Given an exact sequence of $C^*$-algebras $0\to J\xrightarrow{\varphi}A\xrightarrow{\pi}B\to 0$, I want to show that $$0\to C([0,1],J)\to C([0,1],A)\to C([0,1],B)\to 0$$ is exact, with the naturally induced maps.
We can think about $J$ as an ideal of $A$ and $B$ as $A/J$.
I'm trying to show that $C([0,1], A)\xrightarrow{\Pi}C([0,1], A/J)$ is surjective.
This argument is actually saying that any continuous path $f: [0,1] \to A/J$ can be lifted to a continuous path $F:[0,1]\to A$, i.e. $\pi \circ F=f$.
I can think about one optional solution: the diagram
$$\begin{array}
AC([0,1])\otimes A & \xrightarrow{f\otimes a\to f\otimes \pi(a)} & C([0,1])\otimes B \\
\vphantom{\\ \ \\}\Bigg\downarrow{f\otimes a \to fa} & & \vphantom{\\ \ \\}\Bigg\downarrow{f\otimes b \to fb} \\
C([0,1],A) & \xrightarrow{\Pi} & C([0,1],B)
\end{array}
$$is commutative and the vertical arrows are isomorphisms, so it's sufficient to show that $f\otimes a \to f\otimes \pi(a)$ is surjective.
All simple tensors of $C([0,1])\otimes B$ are in the range of this map (because $\pi$ is surjective).
But the image of $*$ homomorphism between $C^*$ algebras is closed, so we can conclude that it is surjective.
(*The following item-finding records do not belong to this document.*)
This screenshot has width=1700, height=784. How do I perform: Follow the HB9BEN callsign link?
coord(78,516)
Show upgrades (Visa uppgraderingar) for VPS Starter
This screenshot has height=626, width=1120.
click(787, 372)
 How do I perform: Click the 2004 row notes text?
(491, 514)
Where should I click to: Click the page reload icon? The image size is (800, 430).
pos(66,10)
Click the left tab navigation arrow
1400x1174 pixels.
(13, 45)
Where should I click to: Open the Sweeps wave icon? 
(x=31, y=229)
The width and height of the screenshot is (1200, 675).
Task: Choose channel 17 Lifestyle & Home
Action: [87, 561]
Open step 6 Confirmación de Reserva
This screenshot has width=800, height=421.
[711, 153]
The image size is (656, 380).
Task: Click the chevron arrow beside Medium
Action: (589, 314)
However, I would like to see more "direct" and basic proof to this fact, without using tensor product of $C^*$ algebras. I think that compactness of $[0,1]$ and definition of quotient norm $\|a+J\|=\inf\{\|a+j\| \ \ : j\in J\}$ are enough tools for solving this question, but I didn't succeed.
Thank you in advance.
You don't explicitly need to refer to tensor products to run the same argument. Simply define elementary tensors as functions in this context: Let $B$ be a $C^{\ast}$-algebra. For $f\in C[0,1], b\in B$, define $f\cdot b \in C([0,1],B)$ by $$ (f\cdot b)(x) := f(x)b $$ Let $\tilde{B} := \text{span}\{ f\cdot b : f\in C[0,1], b\in B\}$, then we claim that
Proof: Fix $f\in C([0,1],B)$ and $\epsilon >0$, then by uniform continuity, $\exists$ a $\delta > 0$ such that $$ |s-t| < \delta \Rightarrow \|f(s) - f(t)\| < \epsilon $$ By compactness, cover $[0,1]$ by finitely many intervals of radius $\delta$ $$ [0,1] = \cup_{i=1}^n (t_i - \delta/2, t_i + \delta/2) $$ Now choose a partition of unity $\{g_1, g_2,\ldots, g_n\} \subset C[0,1]$ such that each $g_i$ is supported in $(t_i-\delta/2,t_i+\delta/2)$ and $$ g_1+g_2+\ldots + g_n = 1 \text{ in } C[0,1] $$ Now with $b_i := f(t_i)$, take $g\in \widetilde{B}$ as $$ g := \sum_{i=1}^n g_i\cdot b_i $$ then check that $\|f-g\| < \epsilon$
Now complete your proof using the same argument you mentioned. The natural map $$ \overline{\pi} : C([0,1],A) \to C([0,1],A/J) $$ is a $\ast$-homomorphism whose image clearly contains the set $\widetilde{A/J}$ since $\pi : A\to A/J$ is surjective. Since the image of a $\ast$-homomorphism between $C^{\ast}$-algebras must be closed, it follows that $\overline{\pi}$ is surjective.